The SZ said IS had lost "at least three large oil fields," leaving it with only the small Qayara oil field, which had an output capacity of just 2,000 barrels a day, or 5 percent of what it previously controlled.
The IS, which still controls parts of neighboring Syria, overran western and northern areas of Iraq last June and declared its intention to establish an Islamist caliphate. That prompted US-led airstrikes in both countries.
The media outlets added that satellite imagery from last month showed that northeast of Tikrit the IS had set fire to two of three major Iraqi oil fields - Himrin and Ajil - and had destroyed oil extraction equipment as the counteroffensive unfolded.
The BND saw this as evidence that the IS did not believe in later recaptures of those oil fields.
The German Foreign Office, responding recently to an opposition Left party question in parliament, said the IS had a "capital stock" of "one to two billion dollars," making it one of the richest terror groups of all time.
IS income is reportedly supplemented by proceeds from activities such as smuggling of antiques and ransom demands.
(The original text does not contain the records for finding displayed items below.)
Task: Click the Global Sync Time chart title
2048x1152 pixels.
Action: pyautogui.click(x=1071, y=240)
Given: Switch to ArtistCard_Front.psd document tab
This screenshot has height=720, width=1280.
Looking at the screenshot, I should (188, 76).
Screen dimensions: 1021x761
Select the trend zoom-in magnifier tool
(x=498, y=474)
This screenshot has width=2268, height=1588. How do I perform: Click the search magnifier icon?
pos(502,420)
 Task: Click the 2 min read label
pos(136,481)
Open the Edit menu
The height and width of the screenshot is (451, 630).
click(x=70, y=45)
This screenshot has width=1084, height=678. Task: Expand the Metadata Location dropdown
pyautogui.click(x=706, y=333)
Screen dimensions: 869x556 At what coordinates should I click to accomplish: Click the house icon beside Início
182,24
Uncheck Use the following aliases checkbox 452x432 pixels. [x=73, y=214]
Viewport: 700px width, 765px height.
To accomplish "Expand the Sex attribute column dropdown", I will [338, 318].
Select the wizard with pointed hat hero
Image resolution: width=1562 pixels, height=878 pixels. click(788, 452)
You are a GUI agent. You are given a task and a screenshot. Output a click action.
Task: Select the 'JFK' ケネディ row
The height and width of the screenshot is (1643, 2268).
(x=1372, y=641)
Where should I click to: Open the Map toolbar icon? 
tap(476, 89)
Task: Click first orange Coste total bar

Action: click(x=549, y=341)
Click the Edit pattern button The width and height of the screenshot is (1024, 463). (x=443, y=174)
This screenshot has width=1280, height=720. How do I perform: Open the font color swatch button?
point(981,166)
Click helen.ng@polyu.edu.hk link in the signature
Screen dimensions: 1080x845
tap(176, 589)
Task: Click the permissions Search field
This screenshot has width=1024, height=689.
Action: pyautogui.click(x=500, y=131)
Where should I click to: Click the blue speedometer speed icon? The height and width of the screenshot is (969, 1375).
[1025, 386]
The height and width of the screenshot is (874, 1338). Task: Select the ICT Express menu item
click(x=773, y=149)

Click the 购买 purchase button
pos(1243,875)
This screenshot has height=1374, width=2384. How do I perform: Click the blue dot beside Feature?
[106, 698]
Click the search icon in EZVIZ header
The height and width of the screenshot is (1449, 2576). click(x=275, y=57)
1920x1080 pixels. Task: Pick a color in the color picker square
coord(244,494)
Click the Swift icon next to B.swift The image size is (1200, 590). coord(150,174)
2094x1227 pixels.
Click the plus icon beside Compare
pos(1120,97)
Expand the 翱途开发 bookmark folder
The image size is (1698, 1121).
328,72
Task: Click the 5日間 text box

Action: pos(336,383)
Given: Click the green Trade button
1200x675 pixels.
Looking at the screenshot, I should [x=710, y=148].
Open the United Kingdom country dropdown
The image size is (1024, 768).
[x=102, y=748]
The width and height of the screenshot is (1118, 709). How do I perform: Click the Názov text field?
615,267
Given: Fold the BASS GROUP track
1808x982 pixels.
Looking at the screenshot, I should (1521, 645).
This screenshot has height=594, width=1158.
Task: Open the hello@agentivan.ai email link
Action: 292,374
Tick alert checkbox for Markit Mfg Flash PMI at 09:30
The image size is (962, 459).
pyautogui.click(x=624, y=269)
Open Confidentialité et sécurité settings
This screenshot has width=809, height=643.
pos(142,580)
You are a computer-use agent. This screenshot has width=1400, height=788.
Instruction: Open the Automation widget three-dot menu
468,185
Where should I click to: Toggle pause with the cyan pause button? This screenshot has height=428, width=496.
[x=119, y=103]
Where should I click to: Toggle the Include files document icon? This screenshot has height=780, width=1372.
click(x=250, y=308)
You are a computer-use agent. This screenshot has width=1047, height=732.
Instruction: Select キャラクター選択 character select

On Wednesday, the IS released more than 200 members of Iraq's Yazidi ethnic minority who were seized in the Sinjar area last August.
Anbar next, says al-Abadi
Iraqi Prime Minister Haider al-Abadi said his government's "next battle" was to retake Anbar province, a vast desert area stretching between Iraq's borders with Syria, Jordan, and Saudi Arabia and across to the western approach to Baghdad.
Visiting Jordan on Wednesday, Iraqi Defense Minister Khaled al-Obeidi said the Iraqi army wanted tighter command over forces during an Anbar operation.
A myriad of forces took part in the Tikrit recapture, including Iranian-backed Shiite militias.